{"title":"Single-Snapshot File System Analysis","authors":"Avani Wildani, I. Adams, E. L. Miller","doi":"10.1109/MASCOTS.2013.47","DOIUrl":null,"url":null,"abstract":"Metadata snapshots are a common method for gaining insight into file systems due to their small size and relative ease of acquisition. Since they are static, most researchers have used them for relatively simple analyses such as file size distributions and age of files. We hypothesize that it is possible to gain much richer insights into file system and user behavior by clustering features in metadata snapshots and comparing the entropy within clusters to the entropy within natural partitions such as directory hierarchies. We discuss several different methods for gaining deeper insights into metadata snapshots, and show a small proof of concept using data from Los Alamos National Laboratories.
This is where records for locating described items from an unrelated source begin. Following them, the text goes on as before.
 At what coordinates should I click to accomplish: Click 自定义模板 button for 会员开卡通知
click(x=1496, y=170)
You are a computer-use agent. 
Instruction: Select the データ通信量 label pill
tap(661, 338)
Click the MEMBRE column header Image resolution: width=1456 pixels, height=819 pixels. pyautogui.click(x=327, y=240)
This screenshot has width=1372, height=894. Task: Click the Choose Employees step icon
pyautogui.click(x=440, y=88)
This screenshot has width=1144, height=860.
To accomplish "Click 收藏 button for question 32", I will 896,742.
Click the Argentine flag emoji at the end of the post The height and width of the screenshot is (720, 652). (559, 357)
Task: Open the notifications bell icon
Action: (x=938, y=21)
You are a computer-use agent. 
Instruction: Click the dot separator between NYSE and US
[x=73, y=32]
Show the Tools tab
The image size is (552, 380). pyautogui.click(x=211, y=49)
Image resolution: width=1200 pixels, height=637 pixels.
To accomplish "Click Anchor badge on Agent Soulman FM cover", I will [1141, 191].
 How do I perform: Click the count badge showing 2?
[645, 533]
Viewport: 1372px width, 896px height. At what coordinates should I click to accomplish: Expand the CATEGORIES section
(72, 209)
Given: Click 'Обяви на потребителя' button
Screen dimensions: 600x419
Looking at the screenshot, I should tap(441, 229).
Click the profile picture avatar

In our initial work, we see evidence that it is possible to identify user locality information, traditionally the purview of dynamic traces, using a single static snapshot.","PeriodicalId":385538,"journal":{"name":"2013 IEEE 21st International Symposium on Modelling, Analysis and Simulation of Computer and Telecommunication Systems","volume":"37 1","pages":"0"},"PeriodicalIF":0.0000,"publicationDate":"2013-08-14","publicationTypes":"Journal Article","fieldsOfStudy":null,"isOpenAccess":false,"openAccessPdf":"","citationCount":"4","resultStr":null,"platform":"Semanticscholar","paperid":null,"PeriodicalName":"2013 IEEE 21st International Symposium on Modelling, Analysis and Simulation of Computer and Telecommunication Systems","FirstCategoryId":"1085","ListUrlMain":"https://doi.org/10.1109/MASCOTS.2013.47","RegionNum":0,"RegionCategory":null,"ArticlePicture":[],"TitleCN":null,"AbstractTextCN":null,"PMCID":null,"EPubDate":"","PubModel":"","JCR":"","JCRName":"","Score":null,"Total":0}
引用次数: 4
Abstract
Metadata snapshots are a common method for gaining insight into file systems due to their small size and relative ease of acquisition. Since they are static, most researchers have used them for relatively simple analyses such as file size distributions and age of files. We hypothesize that it is possible to gain much richer insights into file system and user behavior by clustering features in metadata snapshots and comparing the entropy within clusters to the entropy within natural partitions such as directory hierarchies. We discuss several different methods for gaining deeper insights into metadata snapshots, and show a small proof of concept using data from Los Alamos National Laboratories. In our initial work, we see evidence that it is possible to identify user locality information, traditionally the purview of dynamic traces, using a single static snapshot.
元数据快照是深入了解文件系统的常用方法,因为它们体积小且相对容易获取。由于它们是静态的,大多数研究人员使用它们进行相对简单的分析,例如文件大小分布和文件年龄。我们假设,通过对元数据快照中的特征进行集群,并将集群内的熵与自然分区(如目录层次结构)内的熵进行比较,可以更深入地了解文件系统和用户行为。我们讨论了几种不同的方法来获得对元数据快照的更深入的了解,并使用来自Los Alamos National Laboratories的数据展示了一个小的概念证明。在我们最初的工作中,我们看到有证据表明,使用单个静态快照可以识别用户位置信息(传统上是动态跟踪的范围)。